● **TRECHO**:
---+---

Cheguei já trabalhando e ganhando frente. Eduardo e Leo Edde me abraçaram e disseram que eu estava no comando com eles para contar essa bela história. Eduardo foi generoso comigo, como amigo, parceiro e professor. Me ouvia, acatava minhas sugestões, conversava abertamente com o elenco para que ocorressem as melhores cenas, fazia planos e até mudanças de locação. 

Dirigi uma diária sozinho, e a todo o momento ele se mantinha ao meu lado, e eu, ao dele, pensando o melhor. Assinar a direção com Eduardo é importante, pois foi a primeira pessoa a me dar uma chance após o "Quero Ser Feliz", e eu quis concluir essa oportunidade com muito amor e entrega, mesmo repleto de trabalhos.

E falar sobre Claudinho e Buchecha é discorrer sobre o jovem de periferia que sonha e acredita ser possível retratar a sua realidade. O filme diz muito sobre o afeto e a falta dele. Temos um belo longa nas mãos, e tomara que emocione os espectadores do mesmo modo como nos emocionou nos sets.

---+---

● **INFORMAÇÕES FORNECIDAS**:

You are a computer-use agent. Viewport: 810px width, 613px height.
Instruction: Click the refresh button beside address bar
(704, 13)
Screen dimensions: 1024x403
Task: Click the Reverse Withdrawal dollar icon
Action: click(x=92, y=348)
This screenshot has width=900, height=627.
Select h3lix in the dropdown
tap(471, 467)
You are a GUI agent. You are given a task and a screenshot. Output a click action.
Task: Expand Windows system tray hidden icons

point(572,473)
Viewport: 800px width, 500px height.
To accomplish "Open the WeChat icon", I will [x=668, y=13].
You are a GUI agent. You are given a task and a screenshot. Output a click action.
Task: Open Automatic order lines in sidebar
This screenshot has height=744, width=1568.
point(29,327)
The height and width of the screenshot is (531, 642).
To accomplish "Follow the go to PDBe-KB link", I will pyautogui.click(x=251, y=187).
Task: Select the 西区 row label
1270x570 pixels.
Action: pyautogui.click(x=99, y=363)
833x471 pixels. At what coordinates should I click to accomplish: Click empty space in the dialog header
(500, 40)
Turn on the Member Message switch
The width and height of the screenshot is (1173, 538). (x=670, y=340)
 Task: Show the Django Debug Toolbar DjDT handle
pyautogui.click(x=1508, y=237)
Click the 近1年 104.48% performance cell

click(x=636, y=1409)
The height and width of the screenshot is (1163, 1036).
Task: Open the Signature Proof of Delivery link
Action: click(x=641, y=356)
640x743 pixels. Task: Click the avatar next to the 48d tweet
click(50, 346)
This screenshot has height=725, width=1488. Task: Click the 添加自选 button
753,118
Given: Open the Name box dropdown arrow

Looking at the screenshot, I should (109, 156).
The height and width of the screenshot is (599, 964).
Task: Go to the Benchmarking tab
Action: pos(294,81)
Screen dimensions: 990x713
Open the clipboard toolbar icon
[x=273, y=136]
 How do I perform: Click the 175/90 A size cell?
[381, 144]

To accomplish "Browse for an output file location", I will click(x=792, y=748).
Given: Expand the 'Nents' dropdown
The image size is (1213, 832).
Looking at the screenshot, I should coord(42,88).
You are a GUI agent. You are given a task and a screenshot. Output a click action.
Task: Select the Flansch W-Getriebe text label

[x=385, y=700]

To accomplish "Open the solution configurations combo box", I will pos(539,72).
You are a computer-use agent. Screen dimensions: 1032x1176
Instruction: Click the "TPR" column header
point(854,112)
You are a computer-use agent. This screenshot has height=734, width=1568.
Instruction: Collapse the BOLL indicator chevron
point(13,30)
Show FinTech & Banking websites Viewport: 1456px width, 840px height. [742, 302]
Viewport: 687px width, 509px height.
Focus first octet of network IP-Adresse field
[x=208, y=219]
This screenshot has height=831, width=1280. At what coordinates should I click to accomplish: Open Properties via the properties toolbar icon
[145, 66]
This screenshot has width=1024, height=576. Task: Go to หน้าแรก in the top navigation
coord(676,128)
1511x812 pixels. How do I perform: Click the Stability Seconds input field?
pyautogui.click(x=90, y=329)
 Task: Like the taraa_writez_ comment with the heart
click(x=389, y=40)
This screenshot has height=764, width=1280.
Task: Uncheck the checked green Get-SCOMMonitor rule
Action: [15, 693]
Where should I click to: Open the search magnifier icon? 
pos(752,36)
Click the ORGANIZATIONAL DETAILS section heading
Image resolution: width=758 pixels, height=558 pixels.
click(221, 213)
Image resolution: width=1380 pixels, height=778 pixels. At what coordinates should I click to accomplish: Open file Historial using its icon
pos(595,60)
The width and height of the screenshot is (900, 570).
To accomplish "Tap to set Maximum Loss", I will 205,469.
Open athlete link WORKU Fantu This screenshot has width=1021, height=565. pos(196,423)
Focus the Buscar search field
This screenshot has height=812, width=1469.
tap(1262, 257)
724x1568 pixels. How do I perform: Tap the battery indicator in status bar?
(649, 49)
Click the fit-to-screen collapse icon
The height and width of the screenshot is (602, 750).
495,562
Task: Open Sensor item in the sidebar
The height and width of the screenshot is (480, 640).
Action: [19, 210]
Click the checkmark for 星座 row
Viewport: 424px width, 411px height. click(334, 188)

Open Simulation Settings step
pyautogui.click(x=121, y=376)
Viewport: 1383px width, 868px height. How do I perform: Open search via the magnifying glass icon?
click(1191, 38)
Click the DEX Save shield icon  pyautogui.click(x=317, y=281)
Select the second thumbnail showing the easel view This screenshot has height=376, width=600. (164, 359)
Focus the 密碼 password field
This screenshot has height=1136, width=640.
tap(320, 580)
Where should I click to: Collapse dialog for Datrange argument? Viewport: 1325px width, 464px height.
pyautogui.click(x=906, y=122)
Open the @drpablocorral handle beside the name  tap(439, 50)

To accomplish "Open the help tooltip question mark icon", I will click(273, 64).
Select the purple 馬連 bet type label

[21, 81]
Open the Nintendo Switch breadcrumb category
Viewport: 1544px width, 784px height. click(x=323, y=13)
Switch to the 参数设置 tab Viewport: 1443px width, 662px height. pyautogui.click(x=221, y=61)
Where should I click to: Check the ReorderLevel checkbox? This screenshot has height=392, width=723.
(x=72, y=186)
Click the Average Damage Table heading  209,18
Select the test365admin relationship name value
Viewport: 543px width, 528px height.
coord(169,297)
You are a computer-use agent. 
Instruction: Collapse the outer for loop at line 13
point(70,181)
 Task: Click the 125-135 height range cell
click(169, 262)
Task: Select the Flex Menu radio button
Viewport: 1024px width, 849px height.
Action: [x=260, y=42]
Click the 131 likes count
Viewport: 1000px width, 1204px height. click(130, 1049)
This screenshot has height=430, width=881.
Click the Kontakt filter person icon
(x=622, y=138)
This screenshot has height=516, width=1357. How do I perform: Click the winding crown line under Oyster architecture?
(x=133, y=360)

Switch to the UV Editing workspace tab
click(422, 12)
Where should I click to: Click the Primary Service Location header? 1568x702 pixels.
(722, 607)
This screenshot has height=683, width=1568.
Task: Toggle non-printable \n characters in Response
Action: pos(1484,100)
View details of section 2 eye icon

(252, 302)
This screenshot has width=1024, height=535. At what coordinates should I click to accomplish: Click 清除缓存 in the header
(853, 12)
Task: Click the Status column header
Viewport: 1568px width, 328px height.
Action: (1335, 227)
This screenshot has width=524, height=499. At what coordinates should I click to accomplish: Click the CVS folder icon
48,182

---+---

● **ORDEM DE TRABALHO A**: No trecho, reescreva a parte que começa em "E falar sobre Claudinho e" e segue até "emocionou nos sets.", trocando "periferia" por "subúrbio".
● **ORDEM DE TRABALHO B**: Segundo o trecho, quem foi a primeira pessoa a dar uma chance a quem o escreve depois de "Quero Ser Feliz"?

● **RESPOSTA A**:
E falar sobre Claudinho e Buchecha é discorrer sobre o jovem de subúrbio que sonha e acredita ser possível retratar a sua realidade. O filme diz muito sobre o afeto e a falta dele. Temos um belo longa nas mãos, e tomara que emocione os espectadores do mesmo modo como nos emocionou nos sets.

● **RESPOSTA B**: Eduardo.